Please copy each of the records below word for word.

Input rows –
* * * * * * * * *

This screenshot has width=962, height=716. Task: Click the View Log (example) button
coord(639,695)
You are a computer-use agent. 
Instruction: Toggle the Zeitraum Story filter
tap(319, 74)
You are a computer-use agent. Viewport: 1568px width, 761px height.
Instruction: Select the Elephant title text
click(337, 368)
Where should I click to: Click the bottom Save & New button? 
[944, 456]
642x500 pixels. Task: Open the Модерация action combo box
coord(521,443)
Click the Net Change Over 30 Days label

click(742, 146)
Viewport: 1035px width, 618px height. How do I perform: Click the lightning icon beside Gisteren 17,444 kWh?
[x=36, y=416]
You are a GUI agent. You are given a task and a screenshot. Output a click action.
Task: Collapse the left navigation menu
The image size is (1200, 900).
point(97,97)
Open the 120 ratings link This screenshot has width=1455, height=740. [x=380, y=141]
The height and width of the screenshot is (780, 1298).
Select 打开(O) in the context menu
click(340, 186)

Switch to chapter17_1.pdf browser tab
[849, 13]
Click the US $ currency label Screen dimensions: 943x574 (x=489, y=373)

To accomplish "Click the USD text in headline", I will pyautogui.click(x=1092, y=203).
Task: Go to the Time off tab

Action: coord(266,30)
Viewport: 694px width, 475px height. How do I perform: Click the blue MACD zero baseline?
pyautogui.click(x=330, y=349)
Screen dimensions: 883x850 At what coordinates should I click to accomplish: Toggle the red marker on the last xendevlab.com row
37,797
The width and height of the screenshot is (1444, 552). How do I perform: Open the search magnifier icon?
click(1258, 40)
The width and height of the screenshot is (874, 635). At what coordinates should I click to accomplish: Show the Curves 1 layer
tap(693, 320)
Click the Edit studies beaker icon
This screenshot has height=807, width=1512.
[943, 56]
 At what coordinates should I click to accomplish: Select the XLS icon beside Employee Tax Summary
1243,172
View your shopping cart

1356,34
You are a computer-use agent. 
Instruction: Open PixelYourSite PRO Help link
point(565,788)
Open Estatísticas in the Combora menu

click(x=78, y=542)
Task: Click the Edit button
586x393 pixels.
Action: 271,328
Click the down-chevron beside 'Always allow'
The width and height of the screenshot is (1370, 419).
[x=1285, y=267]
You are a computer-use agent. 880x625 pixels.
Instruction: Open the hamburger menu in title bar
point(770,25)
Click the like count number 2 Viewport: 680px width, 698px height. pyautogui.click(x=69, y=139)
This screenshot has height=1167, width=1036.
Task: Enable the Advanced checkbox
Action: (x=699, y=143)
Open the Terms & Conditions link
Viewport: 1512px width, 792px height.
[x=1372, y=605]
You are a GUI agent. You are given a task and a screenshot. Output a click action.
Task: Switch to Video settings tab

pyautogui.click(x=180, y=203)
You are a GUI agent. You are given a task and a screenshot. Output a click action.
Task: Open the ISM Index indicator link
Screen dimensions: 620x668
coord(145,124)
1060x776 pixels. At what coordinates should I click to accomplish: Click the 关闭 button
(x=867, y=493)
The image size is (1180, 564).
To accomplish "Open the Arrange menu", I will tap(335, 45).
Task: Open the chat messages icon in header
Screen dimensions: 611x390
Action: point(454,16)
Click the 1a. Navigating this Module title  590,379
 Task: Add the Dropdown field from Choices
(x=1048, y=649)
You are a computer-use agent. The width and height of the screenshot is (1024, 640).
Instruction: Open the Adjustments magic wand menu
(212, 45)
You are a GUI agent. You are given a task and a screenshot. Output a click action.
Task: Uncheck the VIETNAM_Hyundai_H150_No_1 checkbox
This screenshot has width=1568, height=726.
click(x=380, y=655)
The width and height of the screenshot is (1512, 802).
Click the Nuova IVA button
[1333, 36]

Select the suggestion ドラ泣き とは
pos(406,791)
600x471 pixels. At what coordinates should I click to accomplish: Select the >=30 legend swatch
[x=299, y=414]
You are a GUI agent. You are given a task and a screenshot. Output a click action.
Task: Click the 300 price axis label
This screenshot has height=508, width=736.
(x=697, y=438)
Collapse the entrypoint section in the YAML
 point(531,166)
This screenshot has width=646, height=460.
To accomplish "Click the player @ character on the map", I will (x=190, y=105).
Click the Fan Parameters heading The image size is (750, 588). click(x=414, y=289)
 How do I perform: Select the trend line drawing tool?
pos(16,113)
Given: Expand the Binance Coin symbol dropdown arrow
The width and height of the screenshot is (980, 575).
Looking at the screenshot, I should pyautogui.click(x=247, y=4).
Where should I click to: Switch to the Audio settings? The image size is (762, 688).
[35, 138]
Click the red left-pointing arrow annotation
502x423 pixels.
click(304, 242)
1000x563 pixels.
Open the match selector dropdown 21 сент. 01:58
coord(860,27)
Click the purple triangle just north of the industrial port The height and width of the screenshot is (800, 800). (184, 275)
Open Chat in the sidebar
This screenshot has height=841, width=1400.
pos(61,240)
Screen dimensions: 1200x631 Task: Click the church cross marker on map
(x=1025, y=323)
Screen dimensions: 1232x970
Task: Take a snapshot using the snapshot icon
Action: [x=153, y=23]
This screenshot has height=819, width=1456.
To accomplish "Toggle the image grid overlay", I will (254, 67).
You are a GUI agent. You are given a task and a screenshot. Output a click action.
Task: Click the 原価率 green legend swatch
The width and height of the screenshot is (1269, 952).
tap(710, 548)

* * * * * * * * *

The result –
This screenshot has width=962, height=716. Task: Click the View Log (example) button
coord(639,695)
You are a computer-use agent. 
Instruction: Toggle the Zeitraum Story filter
tap(319, 74)
You are a computer-use agent. Viewport: 1568px width, 761px height.
Instruction: Select the Elephant title text
click(337, 368)
Where should I click to: Click the bottom Save & New button? 
[944, 456]
642x500 pixels. Task: Open the Модерация action combo box
coord(521,443)
Click the Net Change Over 30 Days label

click(742, 146)
Viewport: 1035px width, 618px height. How do I perform: Click the lightning icon beside Gisteren 17,444 kWh?
[x=36, y=416]
You are a GUI agent. You are given a task and a screenshot. Output a click action.
Task: Collapse the left navigation menu
The image size is (1200, 900).
point(97,97)
Open the 120 ratings link This screenshot has width=1455, height=740. [x=380, y=141]
The height and width of the screenshot is (780, 1298).
Select 打开(O) in the context menu
click(340, 186)

Switch to chapter17_1.pdf browser tab
[849, 13]
Click the US $ currency label Screen dimensions: 943x574 (x=489, y=373)

To accomplish "Click the USD text in headline", I will pyautogui.click(x=1092, y=203).
Task: Go to the Time off tab

Action: coord(266,30)
Viewport: 694px width, 475px height. How do I perform: Click the blue MACD zero baseline?
pyautogui.click(x=330, y=349)
Screen dimensions: 883x850 At what coordinates should I click to accomplish: Toggle the red marker on the last xendevlab.com row
37,797
The width and height of the screenshot is (1444, 552). How do I perform: Open the search magnifier icon?
click(1258, 40)
The width and height of the screenshot is (874, 635). At what coordinates should I click to accomplish: Show the Curves 1 layer
tap(693, 320)
Click the Edit studies beaker icon
This screenshot has height=807, width=1512.
[943, 56]
 At what coordinates should I click to accomplish: Select the XLS icon beside Employee Tax Summary
1243,172
View your shopping cart

1356,34
You are a computer-use agent. 
Instruction: Open PixelYourSite PRO Help link
point(565,788)
Open Estatísticas in the Combora menu

click(x=78, y=542)
Task: Click the Edit button
586x393 pixels.
Action: 271,328
Click the down-chevron beside 'Always allow'
The width and height of the screenshot is (1370, 419).
[x=1285, y=267]
You are a computer-use agent. 880x625 pixels.
Instruction: Open the hamburger menu in title bar
point(770,25)
Click the like count number 2 Viewport: 680px width, 698px height. pyautogui.click(x=69, y=139)
This screenshot has height=1167, width=1036.
Task: Enable the Advanced checkbox
Action: (x=699, y=143)
Open the Terms & Conditions link
Viewport: 1512px width, 792px height.
[x=1372, y=605]
You are a GUI agent. You are given a task and a screenshot. Output a click action.
Task: Switch to Video settings tab

pyautogui.click(x=180, y=203)
You are a GUI agent. You are given a task and a screenshot. Output a click action.
Task: Open the ISM Index indicator link
Screen dimensions: 620x668
coord(145,124)
1060x776 pixels. At what coordinates should I click to accomplish: Click the 关闭 button
(x=867, y=493)
The image size is (1180, 564).
To accomplish "Open the Arrange menu", I will tap(335, 45).
Task: Open the chat messages icon in header
Screen dimensions: 611x390
Action: point(454,16)
Click the 1a. Navigating this Module title  590,379
 Task: Add the Dropdown field from Choices
(x=1048, y=649)
You are a computer-use agent. The width and height of the screenshot is (1024, 640).
Instruction: Open the Adjustments magic wand menu
(212, 45)
You are a GUI agent. You are given a task and a screenshot. Output a click action.
Task: Uncheck the VIETNAM_Hyundai_H150_No_1 checkbox
This screenshot has width=1568, height=726.
click(x=380, y=655)
The width and height of the screenshot is (1512, 802).
Click the Nuova IVA button
[1333, 36]

Select the suggestion ドラ泣き とは
pos(406,791)
600x471 pixels. At what coordinates should I click to accomplish: Select the >=30 legend swatch
[x=299, y=414]
You are a GUI agent. You are given a task and a screenshot. Output a click action.
Task: Click the 300 price axis label
This screenshot has height=508, width=736.
(x=697, y=438)
Collapse the entrypoint section in the YAML
 point(531,166)
This screenshot has width=646, height=460.
To accomplish "Click the player @ character on the map", I will (x=190, y=105).
Click the Fan Parameters heading The image size is (750, 588). click(x=414, y=289)
 How do I perform: Select the trend line drawing tool?
pos(16,113)
Given: Expand the Binance Coin symbol dropdown arrow
The width and height of the screenshot is (980, 575).
Looking at the screenshot, I should pyautogui.click(x=247, y=4).
Where should I click to: Switch to the Audio settings? The image size is (762, 688).
[35, 138]
Click the red left-pointing arrow annotation
502x423 pixels.
click(304, 242)
1000x563 pixels.
Open the match selector dropdown 21 сент. 01:58
coord(860,27)
Click the purple triangle just north of the industrial port The height and width of the screenshot is (800, 800). (184, 275)
Open Chat in the sidebar
This screenshot has height=841, width=1400.
pos(61,240)
Screen dimensions: 1200x631 Task: Click the church cross marker on map
(x=1025, y=323)
Screen dimensions: 1232x970
Task: Take a snapshot using the snapshot icon
Action: [x=153, y=23]
This screenshot has height=819, width=1456.
To accomplish "Toggle the image grid overlay", I will (254, 67).
You are a GUI agent. You are given a task and a screenshot. Output a click action.
Task: Click the 原価率 green legend swatch
The width and height of the screenshot is (1269, 952).
tap(710, 548)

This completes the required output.